# RECORDED INFORMATION
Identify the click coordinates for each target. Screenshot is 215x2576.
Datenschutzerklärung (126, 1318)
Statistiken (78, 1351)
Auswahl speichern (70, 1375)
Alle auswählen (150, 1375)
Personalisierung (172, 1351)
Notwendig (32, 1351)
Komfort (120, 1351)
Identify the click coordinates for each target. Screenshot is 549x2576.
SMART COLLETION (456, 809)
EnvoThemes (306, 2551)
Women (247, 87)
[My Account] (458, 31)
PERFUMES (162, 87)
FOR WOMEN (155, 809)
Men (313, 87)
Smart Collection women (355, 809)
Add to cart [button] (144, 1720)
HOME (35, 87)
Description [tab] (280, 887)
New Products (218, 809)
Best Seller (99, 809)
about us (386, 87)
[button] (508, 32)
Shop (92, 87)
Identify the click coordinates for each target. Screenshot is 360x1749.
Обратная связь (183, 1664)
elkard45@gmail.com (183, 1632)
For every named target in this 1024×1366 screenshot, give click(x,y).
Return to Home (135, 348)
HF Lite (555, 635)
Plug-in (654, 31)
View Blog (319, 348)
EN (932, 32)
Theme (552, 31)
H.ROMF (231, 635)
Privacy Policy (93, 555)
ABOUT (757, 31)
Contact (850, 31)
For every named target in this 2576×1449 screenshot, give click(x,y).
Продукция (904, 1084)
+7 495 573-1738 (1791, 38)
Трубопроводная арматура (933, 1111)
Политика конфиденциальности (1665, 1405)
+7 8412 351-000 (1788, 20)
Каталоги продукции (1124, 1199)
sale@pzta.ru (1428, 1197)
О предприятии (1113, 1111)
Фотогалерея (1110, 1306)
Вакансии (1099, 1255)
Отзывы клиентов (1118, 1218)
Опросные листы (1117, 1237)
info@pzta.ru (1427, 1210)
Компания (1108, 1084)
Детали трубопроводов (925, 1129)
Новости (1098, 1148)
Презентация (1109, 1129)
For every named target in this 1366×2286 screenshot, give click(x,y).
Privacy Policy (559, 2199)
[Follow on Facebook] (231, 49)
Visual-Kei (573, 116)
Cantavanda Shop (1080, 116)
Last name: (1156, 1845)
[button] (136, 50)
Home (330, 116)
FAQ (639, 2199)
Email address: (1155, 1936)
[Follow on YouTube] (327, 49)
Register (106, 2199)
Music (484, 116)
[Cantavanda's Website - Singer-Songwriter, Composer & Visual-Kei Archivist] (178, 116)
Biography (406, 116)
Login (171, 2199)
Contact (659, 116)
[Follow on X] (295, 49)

# WHAT THIS TASK INVOLVES
From the data above, output only the lines between the line containing "Screenshot is 549x2576." and the line containing "Cantavanda Shop (1080, 116)", inclusive, exactly as written.

# WORKED SOLUTION
Identify the click coordinates for each target. Screenshot is 549x2576.
SMART COLLETION (456, 809)
EnvoThemes (306, 2551)
Women (247, 87)
[My Account] (458, 31)
PERFUMES (162, 87)
FOR WOMEN (155, 809)
Men (313, 87)
Smart Collection women (355, 809)
Add to cart [button] (144, 1720)
HOME (35, 87)
Description [tab] (280, 887)
New Products (218, 809)
Best Seller (99, 809)
about us (386, 87)
[button] (508, 32)
Shop (92, 87)
Identify the click coordinates for each target. Screenshot is 360x1749.
Обратная связь (183, 1664)
elkard45@gmail.com (183, 1632)
For every named target in this 1024×1366 screenshot, give click(x,y).
Return to Home (135, 348)
HF Lite (555, 635)
Plug-in (654, 31)
View Blog (319, 348)
EN (932, 32)
Theme (552, 31)
H.ROMF (231, 635)
Privacy Policy (93, 555)
ABOUT (757, 31)
Contact (850, 31)
For every named target in this 2576×1449 screenshot, give click(x,y).
Продукция (904, 1084)
+7 495 573-1738 (1791, 38)
Трубопроводная арматура (933, 1111)
Политика конфиденциальности (1665, 1405)
+7 8412 351-000 (1788, 20)
Каталоги продукции (1124, 1199)
sale@pzta.ru (1428, 1197)
О предприятии (1113, 1111)
Фотогалерея (1110, 1306)
Вакансии (1099, 1255)
Отзывы клиентов (1118, 1218)
Опросные листы (1117, 1237)
info@pzta.ru (1427, 1210)
Компания (1108, 1084)
Детали трубопроводов (925, 1129)
Новости (1098, 1148)
Презентация (1109, 1129)
For every named target in this 1366×2286 screenshot, give click(x,y).
Privacy Policy (559, 2199)
[Follow on Facebook] (231, 49)
Visual-Kei (573, 116)
Cantavanda Shop (1080, 116)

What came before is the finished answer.